**What you will do:**
**A.** Reproduce the stretch of the reward-training notebook from "if LOCAL_TRL_PARENT not" through "print(ds[0])".
**B.** Pick up the reward-training notebook after its final line and write what comes next.

**Document:**
━━━━━━━━━━━━━━━━━━━━━━━━━━━━━━
In [1]:
import torch
from datasets import load_dataset
from transformers import AutoModelForSequenceClassification, AutoTokenizer
import sys
import os
LOCAL_TRL_PARENT = "/root/autodl-tmp/new_self_play_drpo"
if LOCAL_TRL_PARENT not in sys.path:
    sys.path.insert(0, LOCAL_TRL_PARENT)
from trl import RewardTrainer, RewardConfig


  from .autonotebook import tqdm as notebook_tqdm


In [2]:
# ── 1. Load dataset ──
data_cache = '/root/autodl-tmp/data_cache'
ds = load_dataset('august66/hh_helpful_base', cache_dir=data_cache, split='train')
print(ds)
print(ds[0])

Dataset({
    features: ['prompt', 'chosen', 'rejected'],
    num_rows: 46189
})
{'prompt': [{'content': 'Hi, I want to learn to play horseshoes. Can you teach me?', 'role': 'user'}, {'content': 'I can, but maybe I should begin by telling you that a typical game consists of 2 players and 6 or 8 horseshoes.', 'role': 'assistant'}, {'content': 'Okay. What else is needed to play, and what are the rules?', 'role': 'user'}], 'chosen': [{'content': 'A horseshoe is usually made out of metal and is about 3 to 3.5 inches long and around 1 inch thick. The horseshoe should also have a 2 inch by 3 inch flat at the bottom where the rubber meets the metal. We also need two stakes and six horseshoes.', 'role': 'assistant'}], 'rejected': [{'content': 'Horseshoes are either metal or plastic discs. The horseshoes come in different weights, and the lighter ones are easier to throw, so they are often the standard for beginning players.', 'role': 'assistant'}]}


In [3]:
# ── 2. Format dataset for RewardTrainer ──
# RewardTrainer expects columns: "chosen" and "rejected", each as a list of {role, content} messages.
━━━━━━━━━━━━━━━━━━━━━━━━━━━━━━
**Data section:**
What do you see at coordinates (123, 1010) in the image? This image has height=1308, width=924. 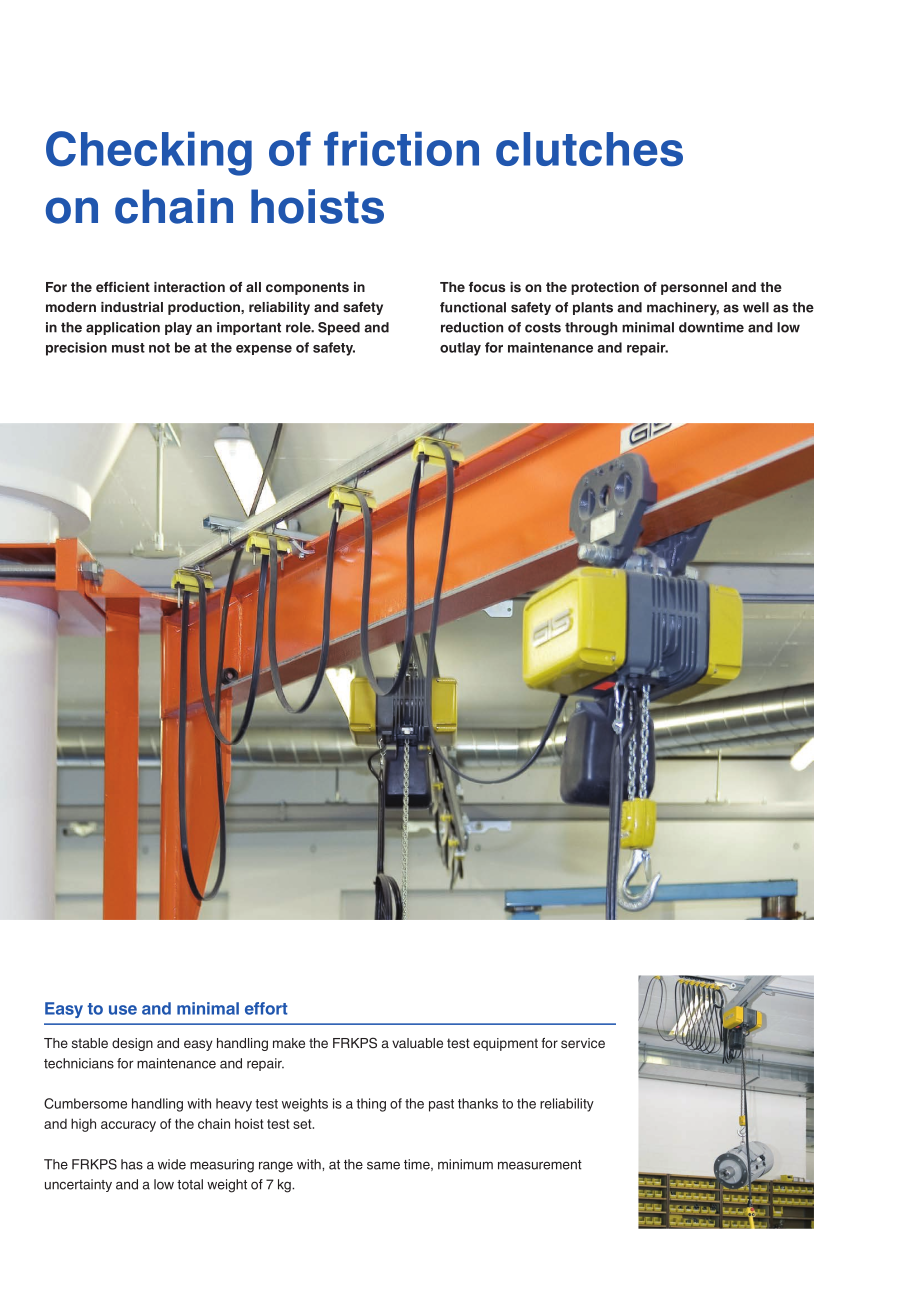 I see `use` at bounding box center [123, 1010].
━━━━━━━━━━━━━━━━━━━━━━━━━━━━━━
**Responses to the exercise:**
**A.**
if LOCAL_TRL_PARENT not in sys.path:
    sys.path.insert(0, LOCAL_TRL_PARENT)
from trl import RewardTrainer, RewardConfig


  from .autonotebook import tqdm as notebook_tqdm


In [2]:
# ── 1. Load dataset ──
data_cache = '/root/autodl-tmp/data_cache'
ds = load_dataset('august66/hh_helpful_base', cache_dir=data_cache, split='train')
print(ds)
print(ds[0])

**B.**
# Our dataset has: prompt (shared conversation), chosen (response), rejected (response).
# We need to merge prompt+chosen and prompt+rejected into full conversations.

def format_for_reward(example):
    return {
        "chosen": example["prompt"] + example["chosen"],
        "rejected": example["prompt"] + example["rejected"],
    }

reward_dataset = ds.map(format_for_reward, remove_columns=["prompt"])
reward_dataset = reward_dataset.shuffle(seed=42)

# Split off a small eval set (5%)
split = reward_dataset.train_test_split(test_size=0.05, seed=42)
train_dataset = split["train"]
eval_dataset = split["test"]
print(f"Train: {len(train_dataset)} rows, Eval: {len(eval_dataset)} rows")
print("Chosen example:", train_dataset[0]["chosen"][:2])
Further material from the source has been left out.